民主党の山村健衆議院議員は22日、1週間にわたるパキスタン現地視察を無事に終えて帰国した。今回の視察は、被災民支援活動などを計画するには現地の生の状況を把握することが不可欠として、山村議員が自ら党に提案し、実現したもの。
視察では、パキスタンの政治状況はムシャラフ大統領の指導下で比較的安定しているものの、米軍の陸上作戦開始で転機を迎えており、現地で今も親近感を持たれている日本の政治的な役割が非常に重要になっていることが明らかとなった。
■“国連旗より日の丸の方が安全”
山村議員は、15日に日本を発ち、その夜にイスラマバード着。翌日から、ユニセフ現地事務所の活動に同行しつつ、情報を収集し医療支援などの状況を視察した。17日には、アフガニスタンとの国境に近い西部の町、クエッタへ飛行機で移動。アフガンの首都カブールなどに向けたユニセフの援助物資運送隊の出発式に立ち会った。(写真上)

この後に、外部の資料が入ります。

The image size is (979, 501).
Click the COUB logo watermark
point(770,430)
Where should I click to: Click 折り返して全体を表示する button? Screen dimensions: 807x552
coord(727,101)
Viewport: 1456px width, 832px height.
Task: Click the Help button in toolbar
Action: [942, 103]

反米意識の強いアフガン人の中では“UN=US”といった見方さえ広まっており、危険の伴う物資輸送にあたることができるのは現地人の職員のみとなっていた。ところが、人口の4割がアフガン人であるクエッタにおいても、日本(人)に対する印象はきわめて良好で、町行く市民が「ジャパン、ジャパン」といって握手を求めてくるのには、山村議員も驚いたという。
■アフガン副大使と会見
19日にはイスラマバードに戻って、アフガニスタン大使館を訪問。シャヒール副大使と会見した。副大使はアメリカの一方的な軍事攻撃を非難し、「タリバンは話し合いで解決したかったのだ」などと述べた。山村議員は、日本からの救援物資をアフガン国内の避難民に届けたいという意向を伝えた。(写真下)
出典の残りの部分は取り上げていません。